Warren Buffett commands the world stage yet again

Buffett, as well as his right-hand man Charlie Munger, usually spend hours answering all manner of questions from an enraptured audience. That’s despite both men being in their 90s. Here at the Fool, we’ve already discussed some of the major takeaways from this meeting. But today, let’s talk about why Buffett has just sold a major investment after only holding it for a few months.

Warren Buffett is well known for his long-horizon, buy-and-hold investing methods. He once famously said that his favourite period to own a share was “forever”. He has demonstrated a tangible commitment to this principle in real life. Berkshire has held companies like Coca-Cola Company (NYSE: KO) and American Express Company (NYSE: AXP) for many decades.

So it sticks in the craw somewhat that Buffett purchased more than US$4 billion worth of Taiwan Semiconductor Manufacturing Co Ltd (NYSE: TSM) stock last year, only to offload most of the stake within a few months. Berkshire still appears to hold a small portion of the original investment. But it is only a fraction of the original purchase.

Taiwan Semiconductor Manufacturing Co (TSMC) is often described as one of the most important companies in the world. It designs and manufactures the vast majority of the world’s supply of semiconductor chips. These chips are used in almost every complex electronic device, including computers, home appliances, cars, and smartphones.

In Berkshire’s annual general meeting, Buffett was asked why he had sold most of Berkshire’s TSMC holding after only a few months.

TSMC: An usually short investment for Berkshire Hathaway

Buffett stated that he believes “Taiwan Semiconductor is one of the best-managed companies and important companies in the world, and you’ll be able to say the same thing five, ten or 20 years from now”.

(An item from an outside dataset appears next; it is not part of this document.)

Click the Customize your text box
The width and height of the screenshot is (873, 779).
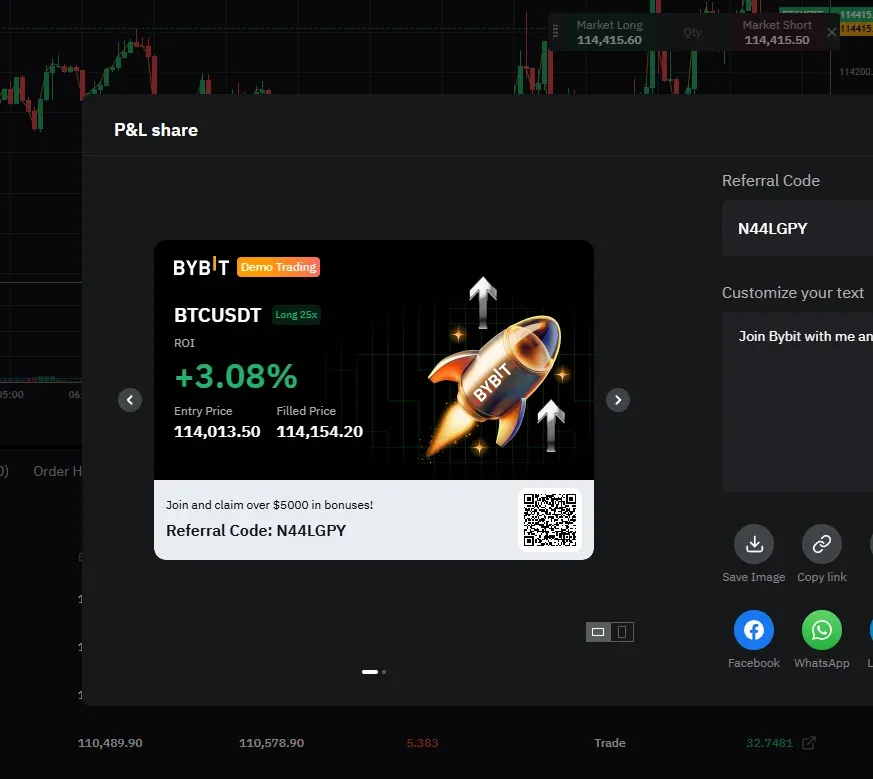(x=797, y=402)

However, he also said this:

I don’t like its location, and I reevaluated that…. I feel better about the capital that we’ve got deployed in Japan than in Taiwan. I wish it weren’t so, but that’s the reality, and I reevaluated that in light of certain things that were going on.

Buffett is probably alluding here to the fact Taiwan is one of the focal points in the geopolitical rivalry between the United States and China. Taiwan has been an independent and self-governed territory since the end of the Chinese Civil War in 1949.

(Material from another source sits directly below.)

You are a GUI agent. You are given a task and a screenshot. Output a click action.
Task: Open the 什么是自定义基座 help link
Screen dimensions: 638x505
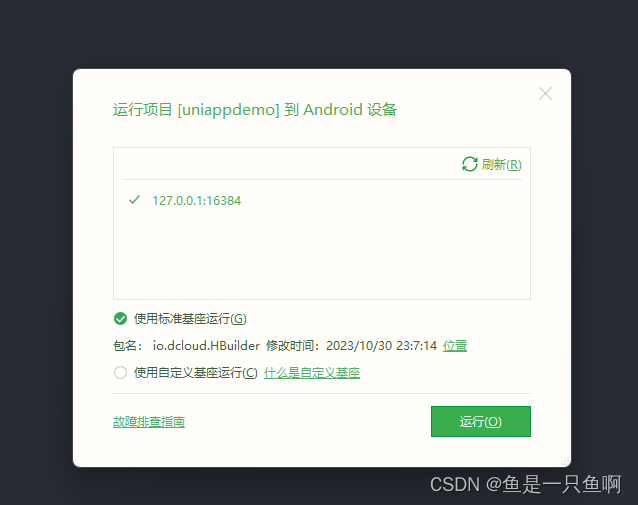[x=312, y=372]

However, the Chinese Communist Party still claims Taiwan and its territory as a province of the People’s Republic of China. That’s despite never actually controlling it.

The military assistance the US provides to the Taiwanese government is one of the central points of tension between the two countries. China has threatened to go to war to reclaim the island territory if peaceful unification fails.

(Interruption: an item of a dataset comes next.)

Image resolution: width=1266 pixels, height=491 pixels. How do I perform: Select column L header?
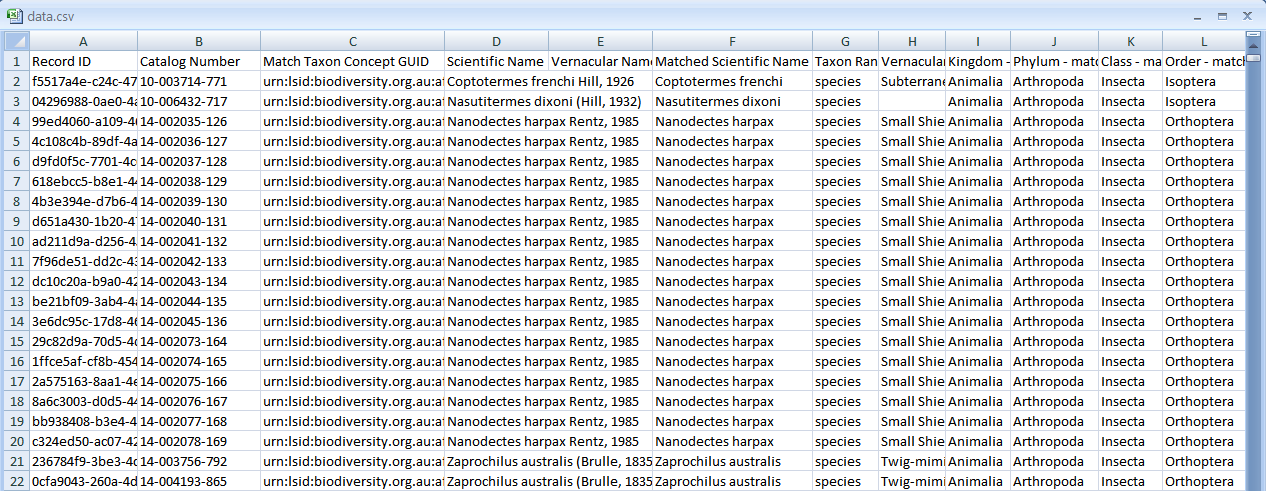coord(1203,41)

Most of TSMC’s advanced foundries are located on the island of Taiwan itself. So this is probably what is spooking Buffett.

So it just goes to show that global geopolitics matters in investing. Buffett clearly loves TSMC as a company. But even so, its location alone has prompted him to distance Berkshire from investing in it.

The post Why did Warren Buffett sell this global tech giant after only a few months? appeared first on The Motley Fool Australia.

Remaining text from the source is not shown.